Harvesting and preparing oocytes.

Female Xenopus laevis frogs were obtained from NASCO (Wisconsin, USA) and harvested as described previously[87]. Briefly, stage V oocytes were harvested following anaesthesia with 6.5 mM tricaine in 7.14 mM sodium bicarbonate, pH 7.5 and stored in OR-2 buffer (82.5 mM NaCl, 2 mM KCl, 1 mM MgCl2 5 mM hemosodium HEPES, pH 7.5). All surgical procedures have been approved by the University of Sydney Animal Ethics under the Australian Code of Practise for the Care and Use of Animals for Scientific Purposes. Oocytes were defolliculated by agitation with 2 mg/mL collagenase for 1 h. Following digestion, oocytes were injected with 4.6 ng of cRNA and stored with shaking at 16–18°C in standard frog Ringer’s solution (96 mM NaCl, 2 mM KCl, 1 mM MgCl2, 1.8 mM CaCl2, 5 mM hemisodium HEPES, pH 7.5) supplemented with 50 μg/mL gentamycin, 50 μg/mL tetracycline, 2.5 mM sodium pyruvate and 0.5 mM theophylline.

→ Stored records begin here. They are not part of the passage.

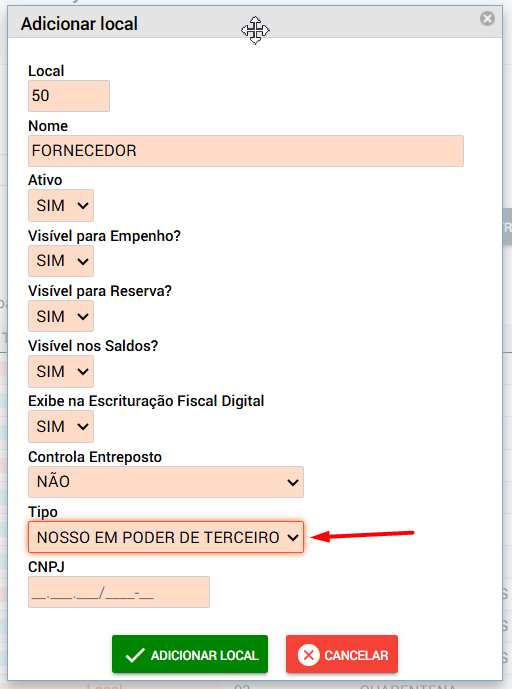512x689 pixels.
Task: Open the Tipo dropdown
Action: [x=166, y=537]
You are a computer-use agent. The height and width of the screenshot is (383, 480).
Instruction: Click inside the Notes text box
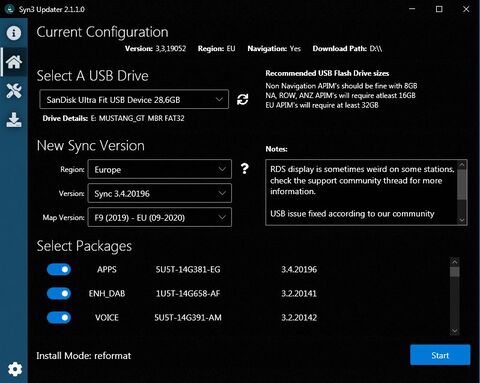[362, 192]
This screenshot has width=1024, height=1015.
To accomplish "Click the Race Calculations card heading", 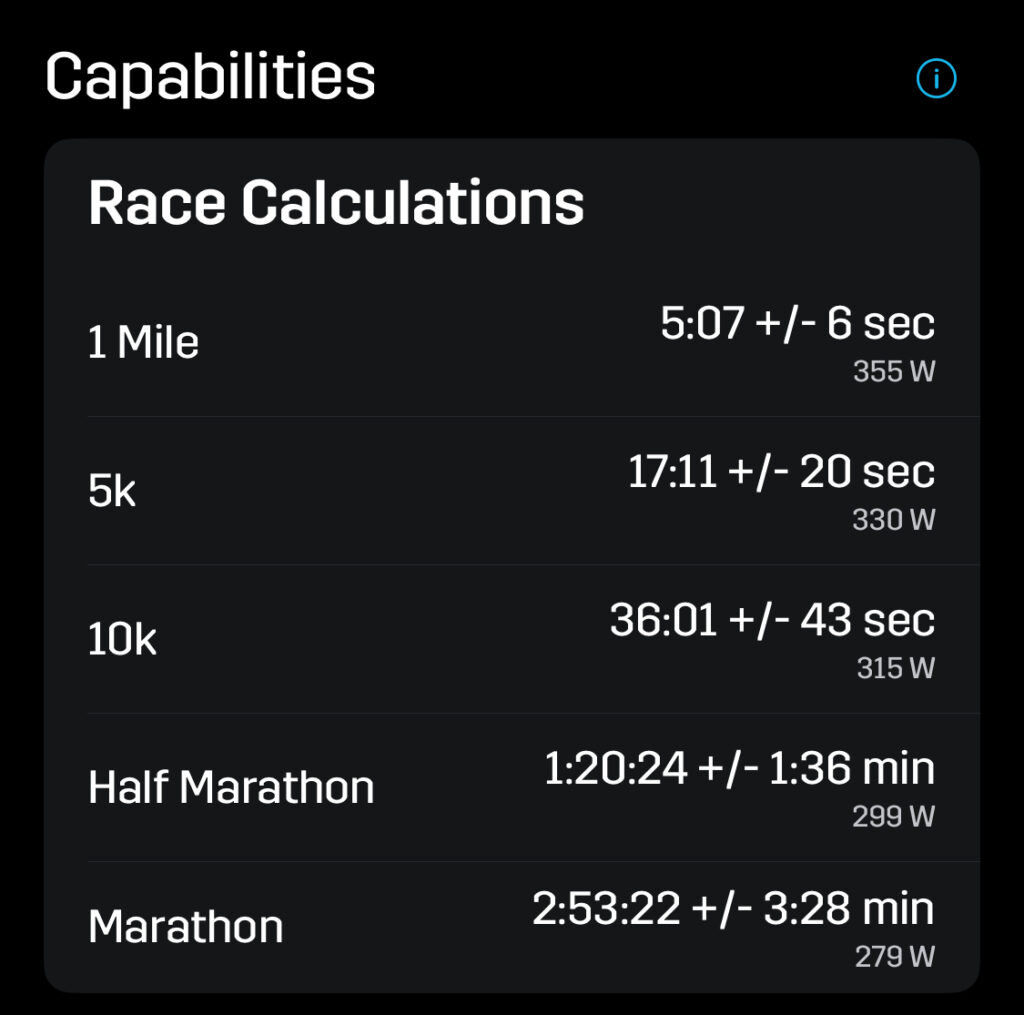I will click(x=336, y=202).
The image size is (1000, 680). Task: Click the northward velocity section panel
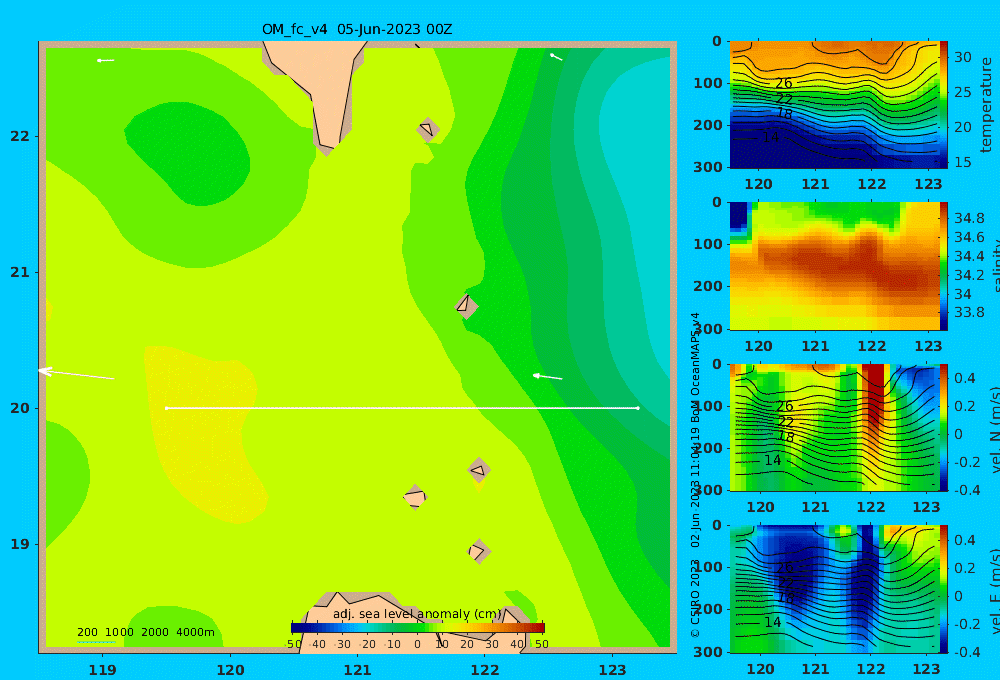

Radiolabeled uptake in oocytes.

Uptake of L-[3H]glutamate (PerkinElmer Life Sciences) was measured in oocytes expressing E1, double cysteine derivatives and in uninjected oocytes (nudes). Oocytes were incubated in 10 μM L-[3H]glutamate for 10 min and uptake was terminated by washing oocytes three times in ice-cold frog Ringer’s solution. Oocytes were then lysed in 1 M NaOH and 1% SDS prior to adding scintillant (Optiphase HisSafe, PerkinElmer). Uptake of L-[3H]glutamate was measured using MicroBeta TriLux scintillation counter (PerkinElmer). For cross-linking studies, oocytes were treated with either 1 mM dithiothreitol (DTT) for 1 min or 400 μM copper phenanthroline for 5 min and washed three times in Ringer’s solution at room temperature prior to incubation with 10 μM L-[3H]glutamate.

Electrophysiology.

2–4 days after injections, currents were recorded using the two-electrode voltage clamp technique with a Geneclamp 500 amplifier (Axon Instruments, Foster City, CA, USA) interfaced with a PowerLab 2/20 chart recorder (ADInstruments, Sydney, Australia) and a Digidata 1322A (Axon Instruments, CA, USA), which was used in conjunction with Chart software (ADInstuments; Axon instruments). All recordings were made with a bath grounded via a 3 M KCl/ 1% agar bridge linking to a 3 M KCl reservoir containing a Ag/AgCl2 ground electrode to minimize offset potentials. Current-voltage relationships for substrate-elicited conductance were determined by measuring substrate-elicited currents during 245 ms voltage pulses between −100 mV and +60 mV at 10 mV steps. Background currents were eliminated by subtracting currents in the absence of substrate from substrate-elicited currents at corresponding membrane potentials. For cross-linking studies, current elicited by an initial control dose of 100 μM L-glutamate was recorded prior to 2 min incubation with 1 mM DTT. Currents were recorded following 1 mM DTT treatment and following subsequent 5 min incubation with 400 μM CuPh. For hydrophobic gate mutagenesis studies, current elicited was measured in Ringer’s solution containing 30 μM aspartate.